THE REQUEST
Could you substitute "Display size" for every occurrence of "Screen dimensions" in the items below and reproduce them with nothing else changed?

+--

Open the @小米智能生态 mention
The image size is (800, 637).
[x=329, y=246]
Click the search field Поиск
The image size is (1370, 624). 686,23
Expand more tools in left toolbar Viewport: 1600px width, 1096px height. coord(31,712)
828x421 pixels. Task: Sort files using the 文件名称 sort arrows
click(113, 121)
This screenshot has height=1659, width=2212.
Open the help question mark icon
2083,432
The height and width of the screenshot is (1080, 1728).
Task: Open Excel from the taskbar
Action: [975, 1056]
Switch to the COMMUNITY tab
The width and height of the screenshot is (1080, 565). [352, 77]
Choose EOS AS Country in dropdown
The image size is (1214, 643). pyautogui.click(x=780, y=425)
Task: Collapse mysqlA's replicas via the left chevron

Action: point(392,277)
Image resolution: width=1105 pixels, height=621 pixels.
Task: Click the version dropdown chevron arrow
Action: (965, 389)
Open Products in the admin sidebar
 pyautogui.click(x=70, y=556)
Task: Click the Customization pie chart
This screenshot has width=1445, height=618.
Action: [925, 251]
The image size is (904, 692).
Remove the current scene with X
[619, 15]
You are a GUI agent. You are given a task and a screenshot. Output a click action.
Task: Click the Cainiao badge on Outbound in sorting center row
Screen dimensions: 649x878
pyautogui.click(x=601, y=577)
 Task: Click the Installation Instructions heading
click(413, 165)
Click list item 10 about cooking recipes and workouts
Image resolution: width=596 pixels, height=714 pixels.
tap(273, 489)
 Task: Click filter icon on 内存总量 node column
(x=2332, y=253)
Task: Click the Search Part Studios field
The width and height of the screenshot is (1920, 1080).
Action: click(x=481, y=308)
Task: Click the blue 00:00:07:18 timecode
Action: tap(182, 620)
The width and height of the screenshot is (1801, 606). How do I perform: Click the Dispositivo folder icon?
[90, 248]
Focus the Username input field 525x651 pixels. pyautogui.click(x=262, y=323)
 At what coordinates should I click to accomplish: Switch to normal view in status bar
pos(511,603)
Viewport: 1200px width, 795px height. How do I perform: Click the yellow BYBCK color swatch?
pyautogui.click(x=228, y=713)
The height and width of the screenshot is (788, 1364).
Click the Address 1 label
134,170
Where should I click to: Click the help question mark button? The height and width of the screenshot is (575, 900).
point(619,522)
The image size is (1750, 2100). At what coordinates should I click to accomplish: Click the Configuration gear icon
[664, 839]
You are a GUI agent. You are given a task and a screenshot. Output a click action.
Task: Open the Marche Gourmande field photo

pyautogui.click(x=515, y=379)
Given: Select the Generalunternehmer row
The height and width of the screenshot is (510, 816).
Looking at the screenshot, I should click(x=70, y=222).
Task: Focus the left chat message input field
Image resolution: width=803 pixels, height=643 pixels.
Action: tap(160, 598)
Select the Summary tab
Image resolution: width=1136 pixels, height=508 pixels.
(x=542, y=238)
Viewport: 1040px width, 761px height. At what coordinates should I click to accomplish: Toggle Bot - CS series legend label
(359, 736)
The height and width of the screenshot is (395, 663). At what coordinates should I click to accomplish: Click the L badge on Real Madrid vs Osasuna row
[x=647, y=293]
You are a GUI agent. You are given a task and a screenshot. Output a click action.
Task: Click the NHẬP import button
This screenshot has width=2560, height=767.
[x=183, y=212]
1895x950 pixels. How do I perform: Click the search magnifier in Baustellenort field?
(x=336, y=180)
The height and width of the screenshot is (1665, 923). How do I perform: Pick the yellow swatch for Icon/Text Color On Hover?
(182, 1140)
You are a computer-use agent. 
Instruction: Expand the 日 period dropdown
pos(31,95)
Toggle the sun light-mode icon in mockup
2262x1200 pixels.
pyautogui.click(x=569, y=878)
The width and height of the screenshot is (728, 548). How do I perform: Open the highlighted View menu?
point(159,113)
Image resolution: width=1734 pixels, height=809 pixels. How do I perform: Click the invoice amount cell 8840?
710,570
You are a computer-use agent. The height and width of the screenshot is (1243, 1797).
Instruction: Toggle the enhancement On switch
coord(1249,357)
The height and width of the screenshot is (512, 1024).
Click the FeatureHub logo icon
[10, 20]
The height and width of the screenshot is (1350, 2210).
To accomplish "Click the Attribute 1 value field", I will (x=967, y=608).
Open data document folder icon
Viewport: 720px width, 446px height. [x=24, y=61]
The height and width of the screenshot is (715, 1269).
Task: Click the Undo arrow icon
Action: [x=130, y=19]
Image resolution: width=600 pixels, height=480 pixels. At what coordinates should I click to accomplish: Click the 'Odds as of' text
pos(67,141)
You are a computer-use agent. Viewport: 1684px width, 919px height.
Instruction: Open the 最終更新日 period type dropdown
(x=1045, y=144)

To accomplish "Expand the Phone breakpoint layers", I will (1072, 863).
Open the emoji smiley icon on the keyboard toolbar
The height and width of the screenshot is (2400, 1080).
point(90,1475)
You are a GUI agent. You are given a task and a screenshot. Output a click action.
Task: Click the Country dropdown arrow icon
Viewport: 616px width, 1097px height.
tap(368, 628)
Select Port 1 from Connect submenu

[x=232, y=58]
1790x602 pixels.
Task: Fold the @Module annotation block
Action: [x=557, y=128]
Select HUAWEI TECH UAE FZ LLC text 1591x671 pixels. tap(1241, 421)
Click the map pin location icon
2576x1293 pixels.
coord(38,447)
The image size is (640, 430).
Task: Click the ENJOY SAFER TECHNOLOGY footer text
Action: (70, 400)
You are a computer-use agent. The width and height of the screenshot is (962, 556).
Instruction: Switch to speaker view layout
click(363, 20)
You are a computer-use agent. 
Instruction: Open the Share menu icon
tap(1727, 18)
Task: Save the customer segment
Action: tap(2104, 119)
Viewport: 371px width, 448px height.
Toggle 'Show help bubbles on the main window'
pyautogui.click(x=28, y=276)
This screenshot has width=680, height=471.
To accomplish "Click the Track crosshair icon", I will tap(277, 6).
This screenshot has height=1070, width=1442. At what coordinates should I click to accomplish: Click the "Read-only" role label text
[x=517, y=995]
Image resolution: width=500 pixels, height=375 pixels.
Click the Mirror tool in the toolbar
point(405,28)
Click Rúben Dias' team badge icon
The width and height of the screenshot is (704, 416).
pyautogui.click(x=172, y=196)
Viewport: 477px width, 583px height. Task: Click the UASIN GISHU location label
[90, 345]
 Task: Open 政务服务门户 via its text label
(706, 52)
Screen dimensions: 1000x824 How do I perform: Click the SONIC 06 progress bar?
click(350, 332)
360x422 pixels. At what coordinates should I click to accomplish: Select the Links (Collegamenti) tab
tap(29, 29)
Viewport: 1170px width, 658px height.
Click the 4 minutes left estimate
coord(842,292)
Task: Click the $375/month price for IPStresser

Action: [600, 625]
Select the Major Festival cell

+--

EXPECTED ANSWER
Open the @小米智能生态 mention
The image size is (800, 637).
[x=329, y=246]
Click the search field Поиск
The image size is (1370, 624). 686,23
Expand more tools in left toolbar Viewport: 1600px width, 1096px height. coord(31,712)
828x421 pixels. Task: Sort files using the 文件名称 sort arrows
click(113, 121)
This screenshot has height=1659, width=2212.
Open the help question mark icon
2083,432
The height and width of the screenshot is (1080, 1728).
Task: Open Excel from the taskbar
Action: [975, 1056]
Switch to the COMMUNITY tab
The width and height of the screenshot is (1080, 565). [352, 77]
Choose EOS AS Country in dropdown
The image size is (1214, 643). pyautogui.click(x=780, y=425)
Task: Collapse mysqlA's replicas via the left chevron

Action: point(392,277)
Image resolution: width=1105 pixels, height=621 pixels.
Task: Click the version dropdown chevron arrow
Action: (965, 389)
Open Products in the admin sidebar
 pyautogui.click(x=70, y=556)
Task: Click the Customization pie chart
This screenshot has width=1445, height=618.
Action: [925, 251]
The image size is (904, 692).
Remove the current scene with X
[619, 15]
You are a GUI agent. You are given a task and a screenshot. Output a click action.
Task: Click the Cainiao badge on Outbound in sorting center row
Display size: 649x878
pyautogui.click(x=601, y=577)
 Task: Click the Installation Instructions heading
click(413, 165)
Click list item 10 about cooking recipes and workouts
Image resolution: width=596 pixels, height=714 pixels.
tap(273, 489)
 Task: Click filter icon on 内存总量 node column
(x=2332, y=253)
Task: Click the Search Part Studios field
The width and height of the screenshot is (1920, 1080).
Action: click(x=481, y=308)
Task: Click the blue 00:00:07:18 timecode
Action: tap(182, 620)
The width and height of the screenshot is (1801, 606). How do I perform: Click the Dispositivo folder icon?
[90, 248]
Focus the Username input field 525x651 pixels. pyautogui.click(x=262, y=323)
 At what coordinates should I click to accomplish: Switch to normal view in status bar
pos(511,603)
Viewport: 1200px width, 795px height. How do I perform: Click the yellow BYBCK color swatch?
pyautogui.click(x=228, y=713)
The height and width of the screenshot is (788, 1364).
Click the Address 1 label
134,170
Where should I click to: Click the help question mark button? The height and width of the screenshot is (575, 900).
point(619,522)
The image size is (1750, 2100). At what coordinates should I click to accomplish: Click the Configuration gear icon
[664, 839]
You are a GUI agent. You are given a task and a screenshot. Output a click action.
Task: Open the Marche Gourmande field photo

pyautogui.click(x=515, y=379)
Given: Select the Generalunternehmer row
The height and width of the screenshot is (510, 816).
Looking at the screenshot, I should click(x=70, y=222).
Task: Focus the left chat message input field
Image resolution: width=803 pixels, height=643 pixels.
Action: tap(160, 598)
Select the Summary tab
Image resolution: width=1136 pixels, height=508 pixels.
(x=542, y=238)
Viewport: 1040px width, 761px height. At what coordinates should I click to accomplish: Toggle Bot - CS series legend label
(359, 736)
The height and width of the screenshot is (395, 663). At what coordinates should I click to accomplish: Click the L badge on Real Madrid vs Osasuna row
[x=647, y=293]
You are a GUI agent. You are given a task and a screenshot. Output a click action.
Task: Click the NHẬP import button
This screenshot has width=2560, height=767.
[x=183, y=212]
1895x950 pixels. How do I perform: Click the search magnifier in Baustellenort field?
(x=336, y=180)
The height and width of the screenshot is (1665, 923). How do I perform: Pick the yellow swatch for Icon/Text Color On Hover?
(182, 1140)
You are a computer-use agent. 
Instruction: Expand the 日 period dropdown
pos(31,95)
Toggle the sun light-mode icon in mockup
2262x1200 pixels.
pyautogui.click(x=569, y=878)
The width and height of the screenshot is (728, 548). How do I perform: Open the highlighted View menu?
point(159,113)
Image resolution: width=1734 pixels, height=809 pixels. How do I perform: Click the invoice amount cell 8840?
710,570
You are a computer-use agent. The height and width of the screenshot is (1243, 1797).
Instruction: Toggle the enhancement On switch
coord(1249,357)
The height and width of the screenshot is (512, 1024).
Click the FeatureHub logo icon
[10, 20]
The height and width of the screenshot is (1350, 2210).
To accomplish "Click the Attribute 1 value field", I will (x=967, y=608).
Open data document folder icon
Viewport: 720px width, 446px height. [x=24, y=61]
The height and width of the screenshot is (715, 1269).
Task: Click the Undo arrow icon
Action: [x=130, y=19]
Image resolution: width=600 pixels, height=480 pixels. At what coordinates should I click to accomplish: Click the 'Odds as of' text
pos(67,141)
You are a computer-use agent. Viewport: 1684px width, 919px height.
Instruction: Open the 最終更新日 period type dropdown
(x=1045, y=144)

To accomplish "Expand the Phone breakpoint layers", I will (1072, 863).
Open the emoji smiley icon on the keyboard toolbar
The height and width of the screenshot is (2400, 1080).
point(90,1475)
You are a GUI agent. You are given a task and a screenshot. Output a click action.
Task: Click the Country dropdown arrow icon
Viewport: 616px width, 1097px height.
tap(368, 628)
Select Port 1 from Connect submenu

[x=232, y=58]
1790x602 pixels.
Task: Fold the @Module annotation block
Action: [x=557, y=128]
Select HUAWEI TECH UAE FZ LLC text 1591x671 pixels. tap(1241, 421)
Click the map pin location icon
2576x1293 pixels.
coord(38,447)
The image size is (640, 430).
Task: Click the ENJOY SAFER TECHNOLOGY footer text
Action: (70, 400)
You are a computer-use agent. The width and height of the screenshot is (962, 556).
Instruction: Switch to speaker view layout
click(363, 20)
You are a computer-use agent. 
Instruction: Open the Share menu icon
tap(1727, 18)
Task: Save the customer segment
Action: tap(2104, 119)
Viewport: 371px width, 448px height.
Toggle 'Show help bubbles on the main window'
pyautogui.click(x=28, y=276)
This screenshot has width=680, height=471.
To accomplish "Click the Track crosshair icon", I will tap(277, 6).
This screenshot has height=1070, width=1442. At what coordinates should I click to accomplish: Click the "Read-only" role label text
[x=517, y=995]
Image resolution: width=500 pixels, height=375 pixels.
Click the Mirror tool in the toolbar
point(405,28)
Click Rúben Dias' team badge icon
The width and height of the screenshot is (704, 416).
pyautogui.click(x=172, y=196)
Viewport: 477px width, 583px height. Task: Click the UASIN GISHU location label
[90, 345]
 Task: Open 政务服务门户 via its text label
(706, 52)
Display size: 1000x824 How do I perform: Click the SONIC 06 progress bar?
click(350, 332)
360x422 pixels. At what coordinates should I click to accomplish: Select the Links (Collegamenti) tab
tap(29, 29)
Viewport: 1170px width, 658px height.
Click the 4 minutes left estimate
coord(842,292)
Task: Click the $375/month price for IPStresser

Action: [600, 625]
Select the Major Festival cell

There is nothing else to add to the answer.